The immune system forms and maintains the ectopic B-cell follicles in the brain & spinal cord by producing a cocktail of immune messengers called cytokines. One of these messengers is called lymphotoxin; if you inhibit or neutralise lymphotoxin you dissolve B-cell follicles. We were very excited when Biogen-Idec annoucned they were going to do a trial in SPMS with an inhibitor of lymphotoxin called Baminercept. This drug is very clever indeed; it is a soluble form of the lymphotoxin receptor that mops up lymphotoxin and dissolves germinal centers:
For the good news click here to see the trial design: <baminercept SPMS trial>
The bad news, particularly for PwSPMS, Biogen-Idec pulled the plug on the trial before the first patient was dosed.
“The fact that this trial is not going ahead is very disappointing. The ectopic B cell follicles are a very exciting and rational drug target in progressive MS. If anybody knows the reason why Biogen-Idec stopped the trial and are willing to share this information with us please post a comment?”
CoI: Multiple
Do you have contact with anyone in Biogen who can enlighten you as to why the study was stopped? I can answer my own question as I'm sure that if you did, you would have asked them!Disappointing, though
Wow Prof G, you are meant to be a superstar neurologist who flies the world attending MS conventions, seminars and consultations. I would have thought a man like you would have George Scangos and John Cox’s numbers on speed dial ;-)While I’m not sure why they’ve pulled the plug on this treatment, an important factor may be the fact that Biogen Idec’s stock has hit a 52-week low of $45.96 from a 52-week high of $106.99. They have been on a downward monetary slope for a while and that may have serious consequences for a host of developing novel therapies for multiple sclerosis they are pushing.Biogen Idec have some seriously promising treatments in the pipeline for multiple sclerosis, the most exciting being anti-lingo-1. I can’t think of a more formidable pharmaceutical company making treatments for MS than Biogen Idec.This is where I think people like you and Tim Coetzee should make companies like Biogen Idec answerable for halting worthwhile studies that could make productive gains for MS sufferers. I understand that the pharmas don’t really answer to anyone but they need you guys as much as what you need them.

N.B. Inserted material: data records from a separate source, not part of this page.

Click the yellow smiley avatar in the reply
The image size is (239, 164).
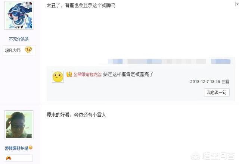coord(58,77)
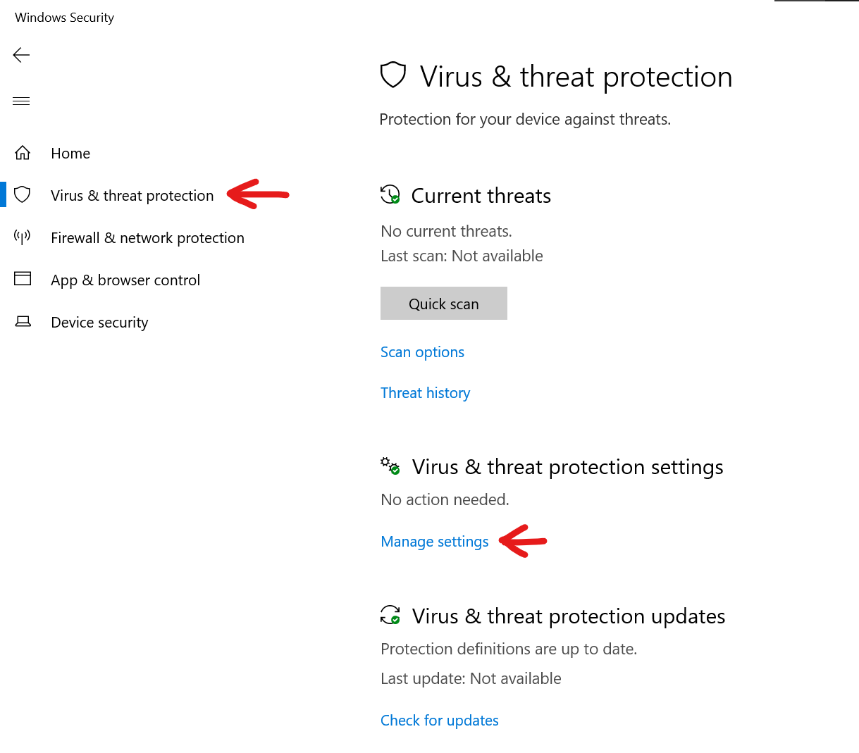Click the back arrow icon
Image resolution: width=859 pixels, height=753 pixels.
tap(21, 55)
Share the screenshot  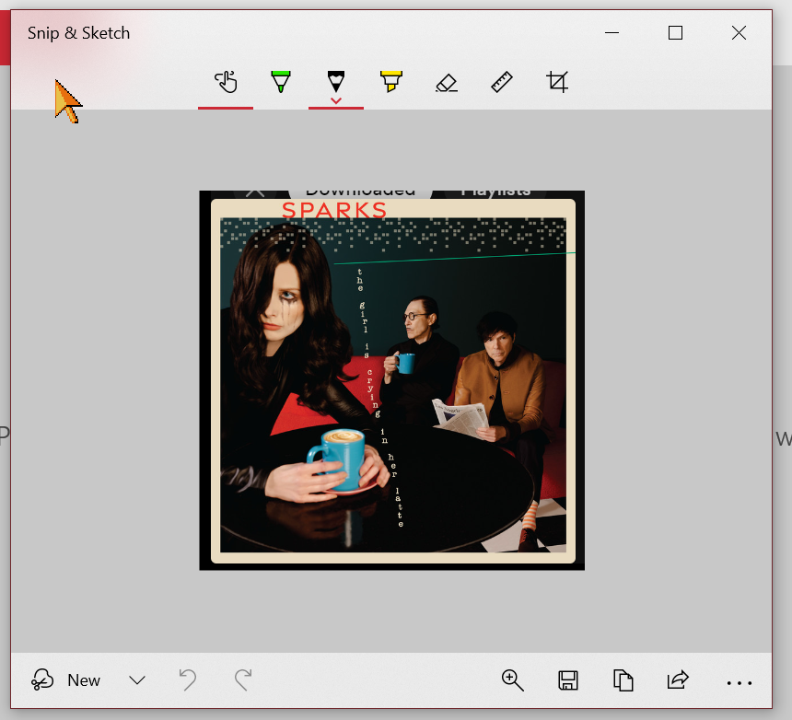pos(679,680)
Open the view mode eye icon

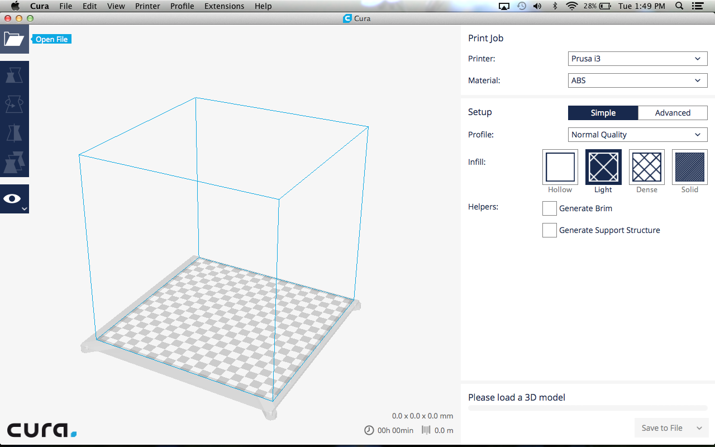13,199
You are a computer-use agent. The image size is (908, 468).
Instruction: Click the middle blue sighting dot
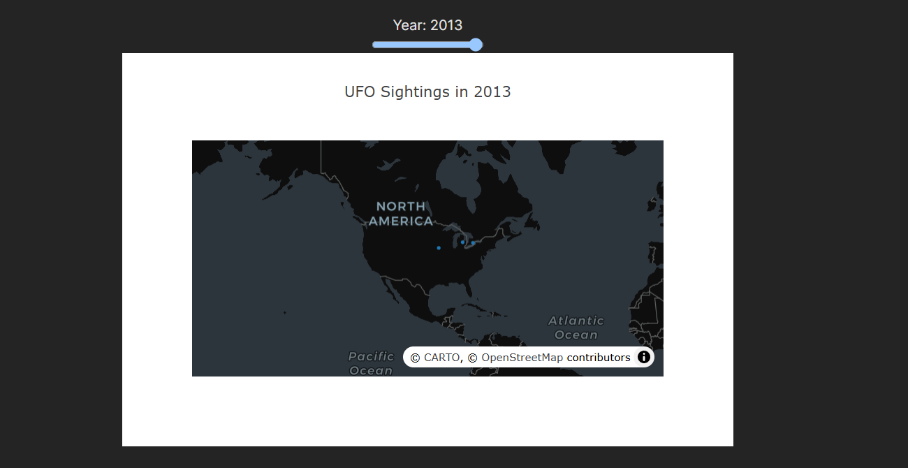point(462,242)
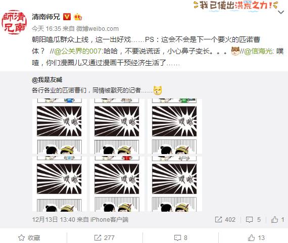
Task: Open the post options chevron menu
Action: [x=281, y=12]

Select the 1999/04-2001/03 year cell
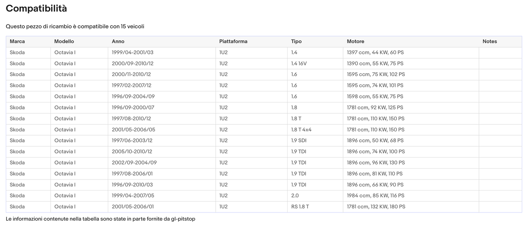(x=133, y=52)
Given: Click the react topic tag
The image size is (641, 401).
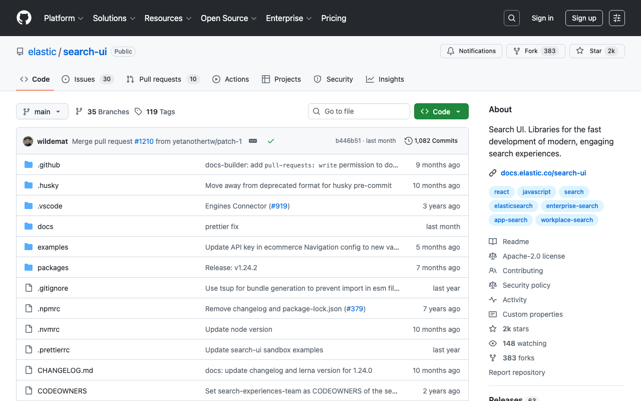Looking at the screenshot, I should pyautogui.click(x=501, y=191).
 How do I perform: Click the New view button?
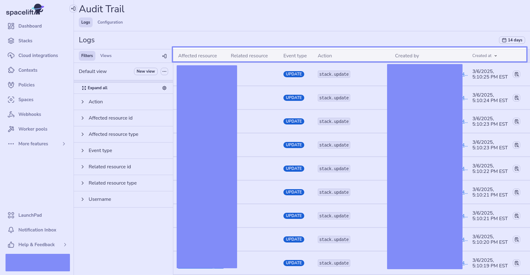146,71
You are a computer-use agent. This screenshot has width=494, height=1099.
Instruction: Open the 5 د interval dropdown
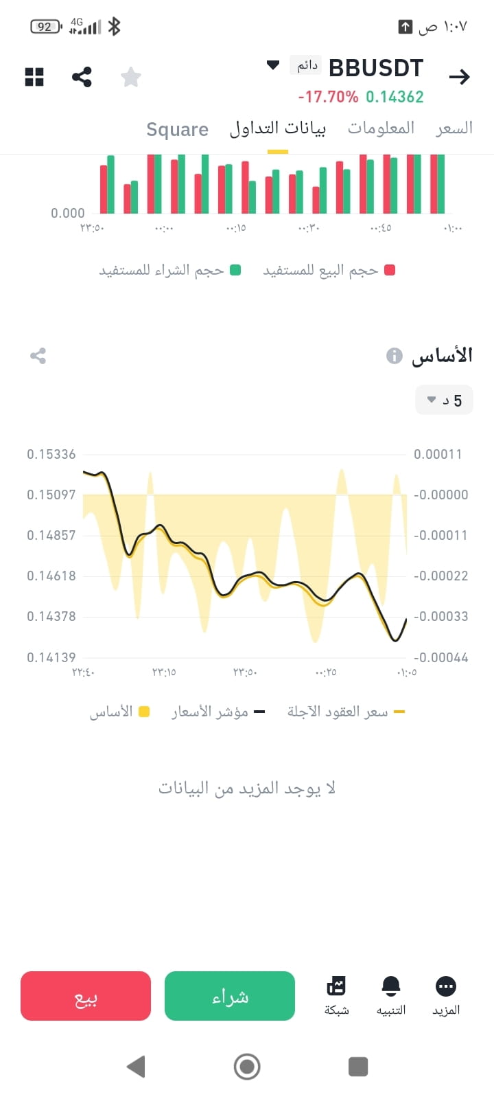pyautogui.click(x=444, y=400)
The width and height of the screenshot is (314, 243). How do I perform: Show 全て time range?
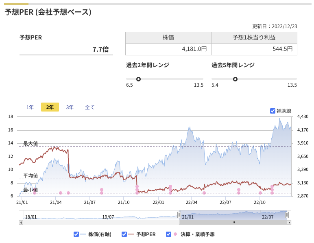pyautogui.click(x=89, y=107)
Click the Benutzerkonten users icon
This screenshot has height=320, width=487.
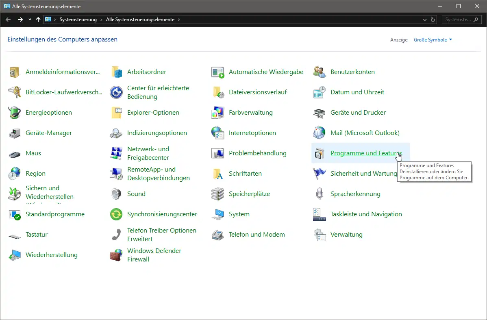(x=319, y=72)
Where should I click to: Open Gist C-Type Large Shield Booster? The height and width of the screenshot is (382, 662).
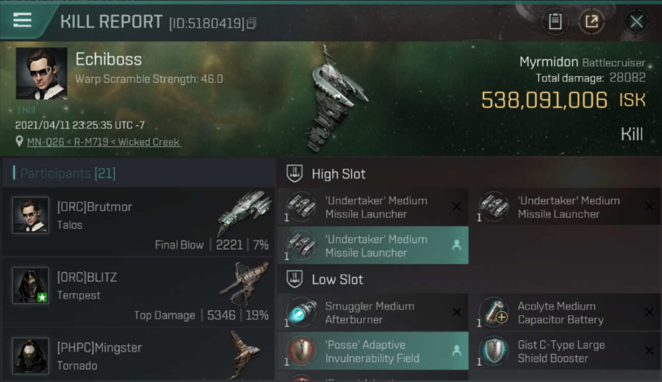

They gave up on this trial for RA because results weren't great.Why not contact Biogen and say that you will organise a Phase II trial – they contribute half the cost and your team fund the other half. If successful some arrangement to share future income with Biogen. Possible funders:- National MS Society- J K Rowling- A guy from your SA University who recently became a billionaire (mining company)
Re funding: it a complex issue and will need to be taken up by the MS community. I am very involved with trying to get our own neuroprotective trial in progressive MS funded and have a programme planned to try and treat MS with anti-EBV agent. I would welcome being introduced to JK Rowling or any other philanthropist who would willing to prime or fund our work.
Prof G,Write a nice letter to:Ivan Glasenberg (the chief executive of Glencore, may be around $10bn richer after the world's largest commodity trader floats).He is South African and went to your old university. So you have two good conenctions already!
What will the market value of Biogen be when BG-12 hits the market? Surely the fairly good effectiveness and very good safety profile of this oral drug will make it a first call rather than the standard DMT's (depending on price of course).Have you seen the claim on the MSRC website that MS may be a biomechanical disease as shown by some hi-tech MRI imaging? (not CCSVI)?
Remember these are B cells in the brain and so the therapeutic molecules have to get there. In progressive MS there is less evidence of blood brain barrier problems (gadolinium enhancing lesions) and so it will be difficult to get these humungous proteins (anti-Lingo, Baminercept)into the brain (they wouldn't get into brain normally), unless they are delivered into the brain to do their job. Current successful antibodies in relapsing MS don't need to get into brain to do most of their job. For progressive MS one must thing the story is different and things do need to get into the brain. Therefore unless they show adequate CNS penetration the drugs will fail.
Hello,I know this is off topic, but are the studies that you post links to on the left-hand side of this blog open to participants outside of the UK?
Re: "I know this is off topic, but are the studies that you post links to on the left-hand side of this blog open to participants outside of the UK?"Yes, they are! Please help if you can. The only one you can't participate in is the endophenotype study. Thank you for offering.